__EXTRACTED TEXT__:
** Begin **
A big Congratulations (again) to Chuck and Mary Jane What a weekend.
Louie-1st in the Amateur & 2nd in the Open
Maggie-Jam in the Amateur
Yukon-Jam in the Open
Good things happen to Great People
(Now get those other points & qualify!)
Dave & Glenda


----------



## birdthrower51 (Aug 23, 2004)

Congratulations also to Marv, Pat & Kate--I heard you took the Amateur 2nd--Is she qualified now?


----------



## bfarmer (Aug 6, 2006)

Congrats to Dan Hurst and Bullet!!! Wow! Back to back blue ribbons at 15 months in two different stakes! Keep up the good work! Nice color to add to the wall too!
Bobby


----------



## DKR (May 9, 2003)

Gunners Up said:


> "and Patrick" ?????????????
> 
> That's funny, I must have missed him at the trial.
> 
> Rich Davis




He was rather quiet this weekend.


----------



## FOM (Jan 17, 2003)

birdthrower51 said:


> Congratulations also to Marv, Pat & Kate--I heard you took the Amateur 2nd--Is she qualified now?




Ditto!!! Way to go Marv & Kate!!! 

FOM


----------



## MikeBoley (Dec 26, 2003)

Good thing Dan is Judging next weekend so some one else can get a blue in the minors.  Congrats Bullet and Dan.


----------



## Mark Littlejohn (Jun 16, 2006)

Gunners Up said:


> "and Patrick" ?????????????
> 
> That's funny, I must have missed him at the trial.
> 
> Rich Davis


You're easily amused. He did help me this week, but not necessarily at the trial.

Mark


----------



## hibanks (Apr 24, 2005)

Congrats Dan and Bullet. Keep it going.


----------



## hibanks (Apr 24, 2005)

Congratulations to my great friends Marv & Pat.


----------



## hibanks (Apr 24, 2005)

Congrats to my good friends Chuck and Mary Jane. My boys say that your dogs are on fire right now.


----------



## Jim Scarborough (May 5, 2007)

Congratulations to Karl Gunzer. What a great weekend to High Spirit Retrievers. My congrats also to Bill McKnight and Emmitt. What a fantastic start to a Derby career.


----------



## Sean H (Feb 13, 2008)

Way to go Dan and Bullet! Can't say I'm surprised after seeing the marks he was hammering at Jerry's Retreat as a 5 month old. Congrats!


----------



## JKL (Oct 19, 2007)

Congratulations go out to the Open Winner ! Congrats to Ed Labanara, Karl Gunzer and most of all Shade!


----------



## Keith Holsted (Jul 17, 2003)

Can some one post the full Am. results? Or post it on EE. Thanks


----------



## Paul Rainbolt (Sep 8, 2003)
** End **
__DATA SUPPLIED__:
** Begin **
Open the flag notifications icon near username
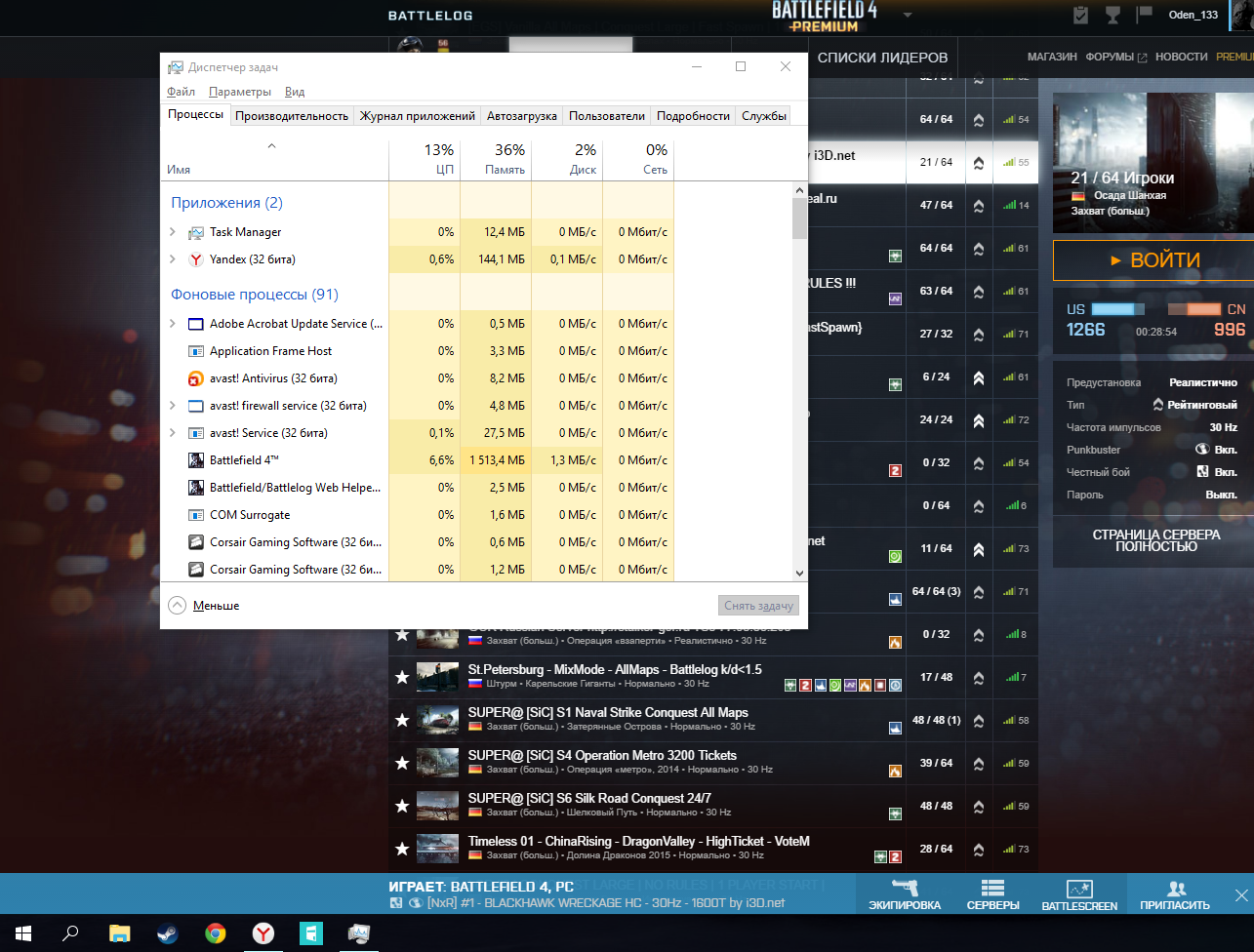The width and height of the screenshot is (1254, 952). [x=1145, y=14]
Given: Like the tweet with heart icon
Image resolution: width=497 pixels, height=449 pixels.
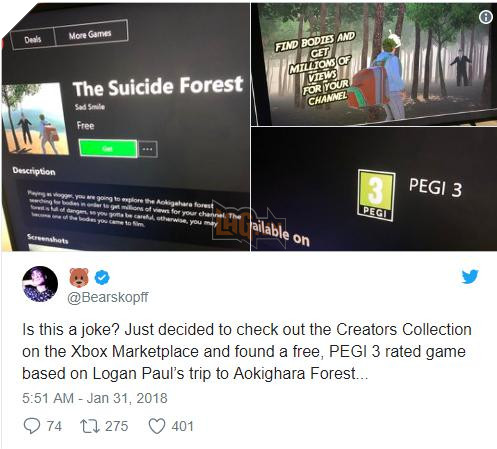Looking at the screenshot, I should pos(157,426).
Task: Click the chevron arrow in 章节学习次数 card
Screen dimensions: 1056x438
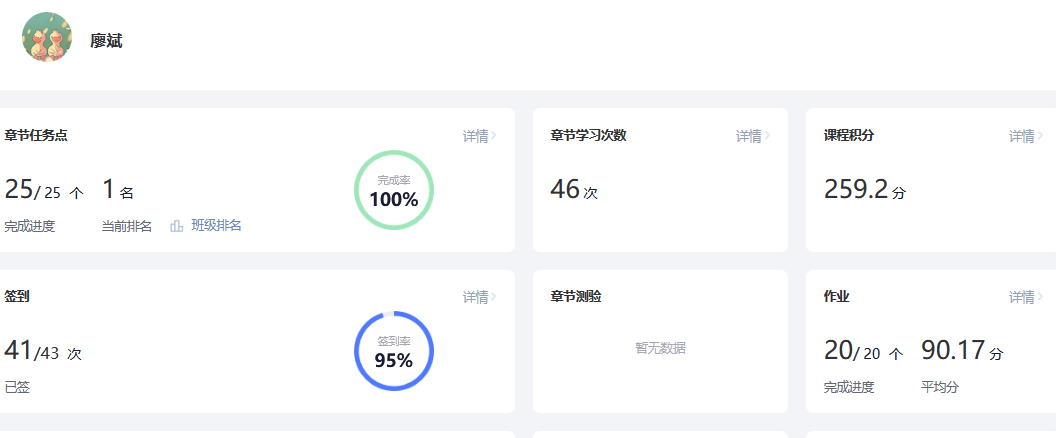Action: pos(767,136)
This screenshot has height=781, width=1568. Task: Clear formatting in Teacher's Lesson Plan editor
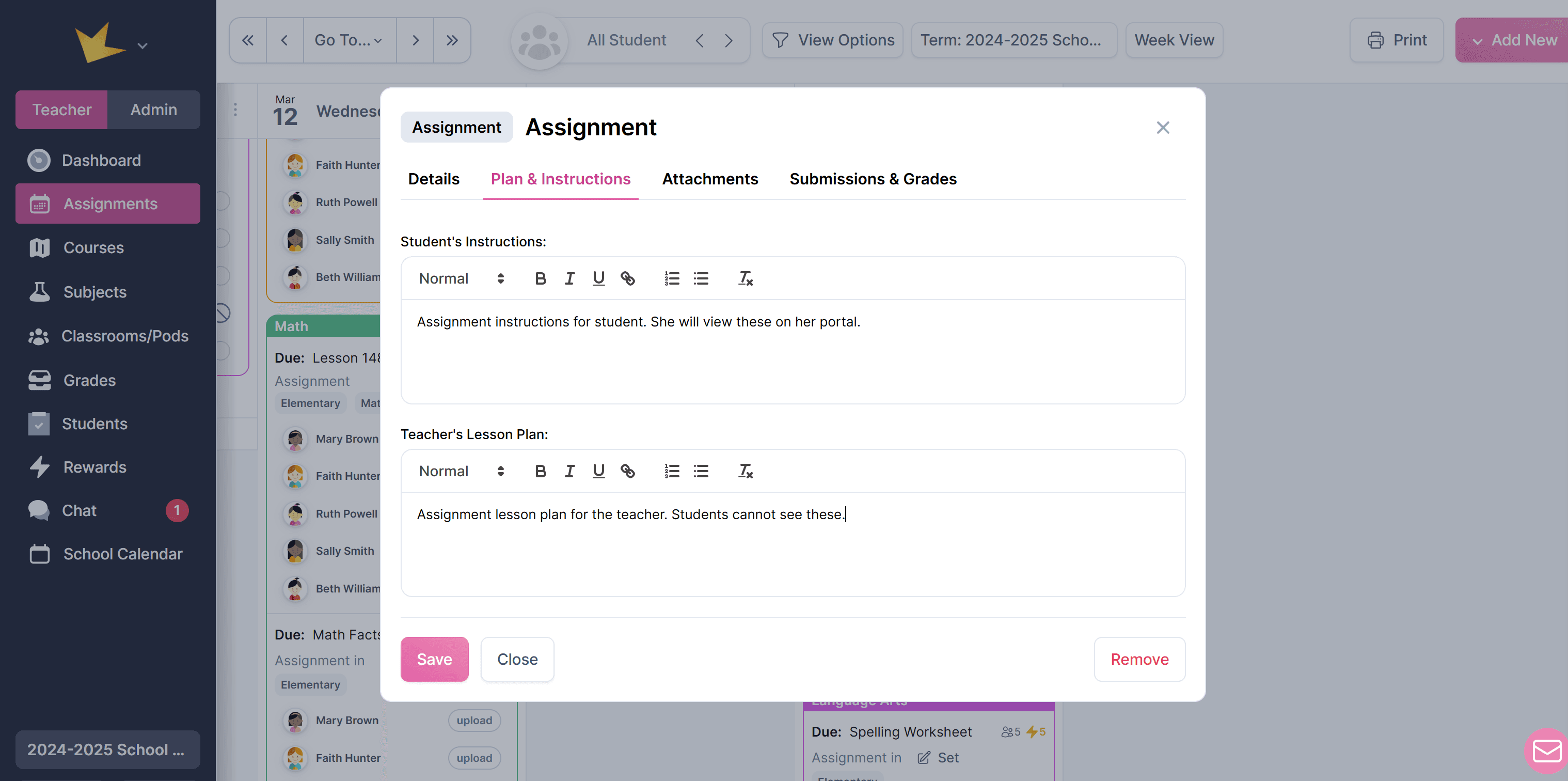pos(745,471)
** End **
__TASK SET__:
(A) Answer the following questions about the forum thread:
(i) According to the opening post, what placing did Louie earn in the Open?
(ii) According to bfarmer, at what age did Bullet win back-to-back blue ribbons?
(iii) Where did Sean H see Bullet hammering marks as a 5-month-old?
(B) Reproduce the passage of the forum thread starting at "Congratulations to Karl" and ending at "month old. Congrats!", substituting "remarkable" for "fantastic".

__IN RESPONSE__:
(A)
(i) 2nd
(ii) 15 months
(iii) Jerry's Retreat

(B)
Congratulations to Karl Gunzer. What a great weekend to High Spirit Retrievers. My congrats also to Bill McKnight and Emmitt. What a remarkable start to a Derby career.


----------



## Sean H (Feb 13, 2008)

Way to go Dan and Bullet! Can't say I'm surprised after seeing the marks he was hammering at Jerry's Retreat as a 5 month old. Congrats!